Beta-caryophyllene (BCP) is a sesquiterpene found in Copaiba, Melissa, Ylang Ylang, and Black Pepper essential oils. Previous research has shown that beta-caryophyllene is an agonist of the cannabinoid type 2 receptor (CB2 receptor), meaning that it activates the receptor just as an endogenous signal would. The CB2 receptor has a number of functions both inside and outside of the central nervous system. CB2 receptors are expressed in the hippocampus, which is heavily involved in learning and memory, as well as the ventral tegmental area, which is a major player in neural circuits of pleasure and reward. CB2 receptors are also expressed in immune cells and peripheral nervous system pathways involved in the sensation of pain. New research suggests that activation of the cannabinoid system may help to support neuron health.
In a new study by collaborating scientists from Mexico and Spain, a research model of neuron inactivation was designed to test this theory. In the model, dopaminergic neurons in the substantia nigra were exposed to 1-methyl-4-phenyl-1,2,3,6-tetrahydropyridine (MPTP), which activates microglia (nervous system immune cells) and inactivates dopaminergic neurons. The study found that exposure to caryophyllene before MPTP lessened the extent of nervous system inactivation, protected neurons, and reduced microglial activation.
To confirm that the mechanism of neuroprotection was indeed the activation of the CB2 receptor, the researchers replicated the experiment completely, except they added AM630, a CB2 antagonist, along with the beta-caryophyllene. They found that the previously observed neuroprotection and inhibition of glial activation were abolished when the CB2 antagonist was administered together with beta-caryophyllene.

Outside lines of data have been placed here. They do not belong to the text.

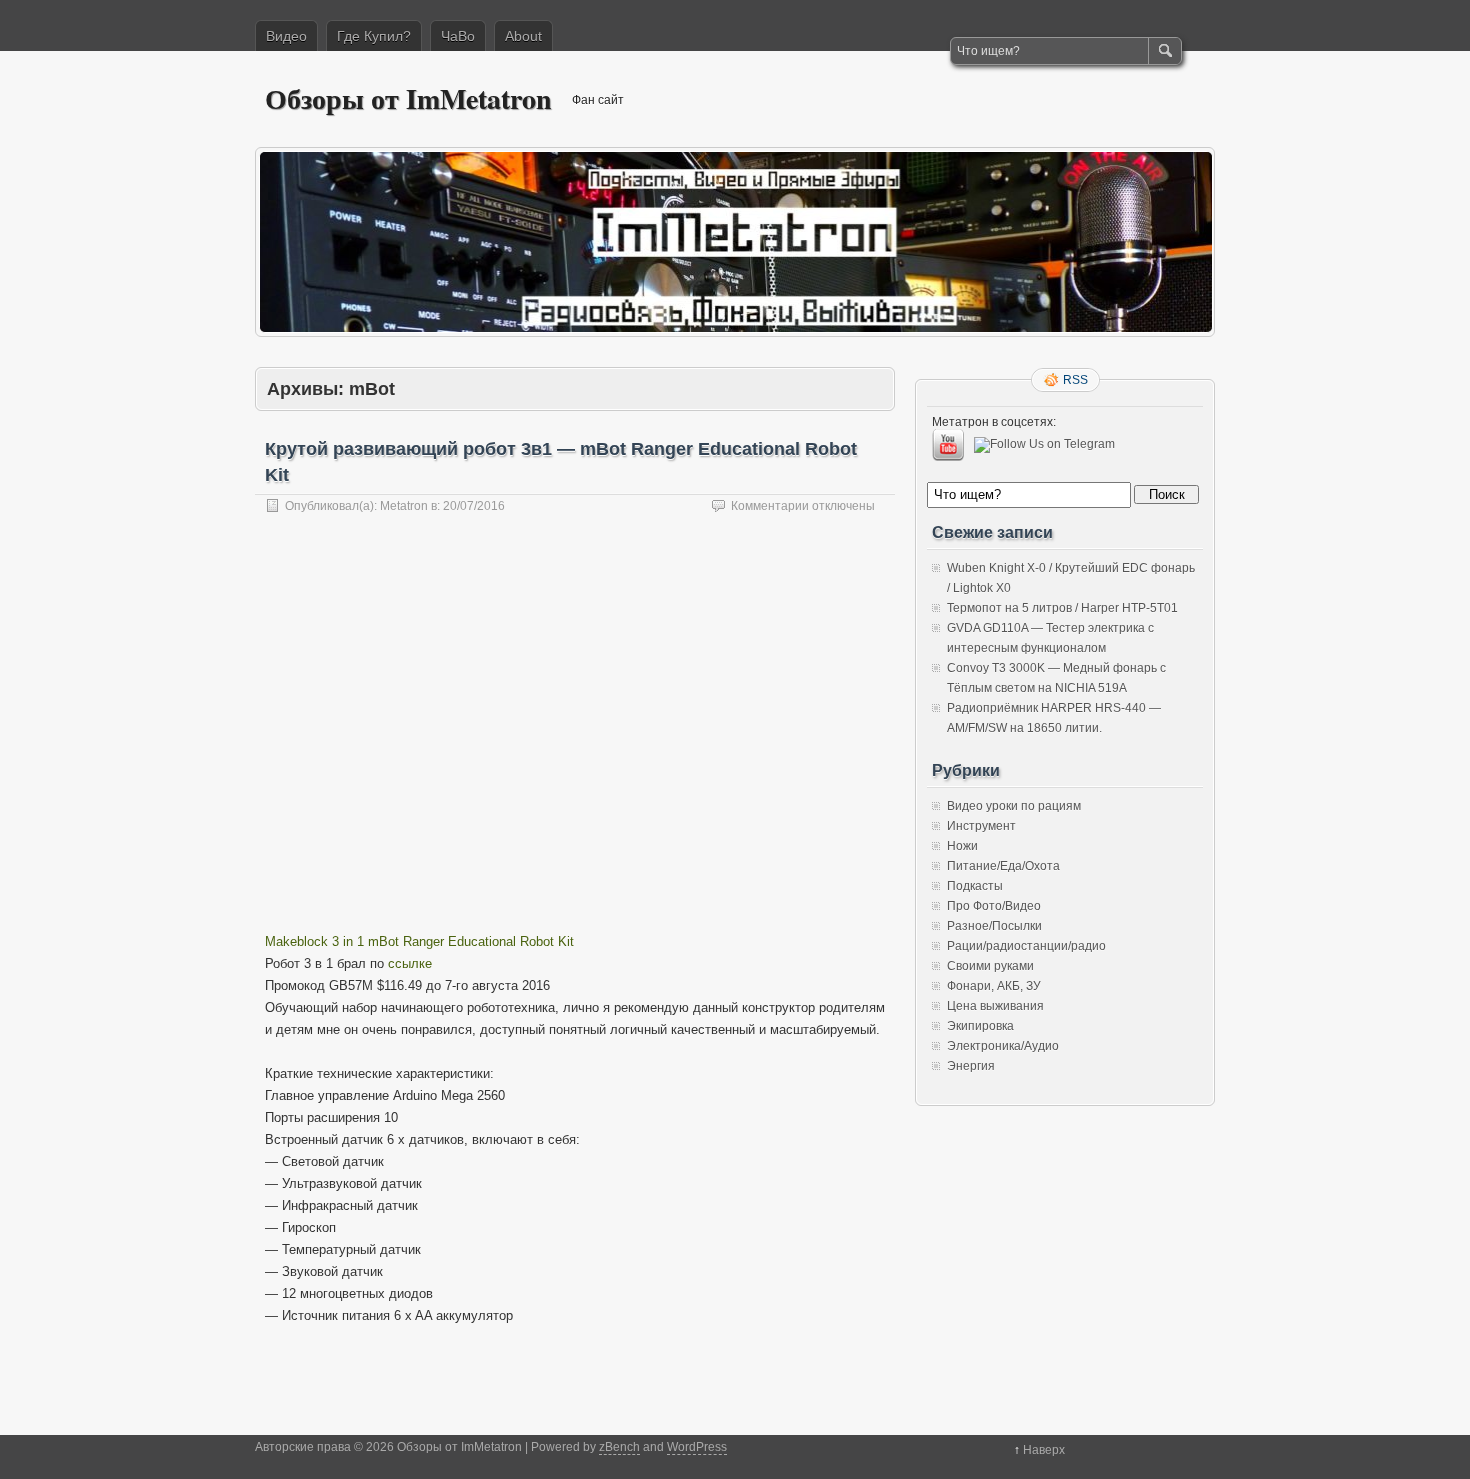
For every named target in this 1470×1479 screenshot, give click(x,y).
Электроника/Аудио (1003, 1046)
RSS (1075, 380)
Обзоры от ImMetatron (408, 98)
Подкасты (975, 886)
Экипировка (980, 1026)
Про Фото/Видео (994, 906)
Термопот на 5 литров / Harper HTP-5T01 (1062, 608)
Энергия (971, 1066)
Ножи (962, 846)
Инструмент (981, 826)
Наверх (1044, 1450)
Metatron (404, 506)
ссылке (410, 963)
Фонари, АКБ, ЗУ (994, 986)
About (523, 36)
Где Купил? (374, 36)
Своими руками (990, 966)
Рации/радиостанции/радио (1026, 946)
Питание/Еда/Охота (1003, 866)
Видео (286, 36)
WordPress (697, 1447)
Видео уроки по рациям (1014, 806)
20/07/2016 (474, 506)
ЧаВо (458, 36)
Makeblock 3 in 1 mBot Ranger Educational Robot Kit (419, 941)
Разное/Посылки (994, 926)
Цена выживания (995, 1006)
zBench (619, 1447)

These results clearly indicate that beta-caryophyllene can protect neurons via the cannabinoid pathway by activating the CB2 receptor. These results support a body of evidence suggesting that beta-caryophyllene and essential oils rich in beta-caryophyllene support a healthy nervous system. Further research by medical professionals will help us understand how to apply these findings in human healthcare.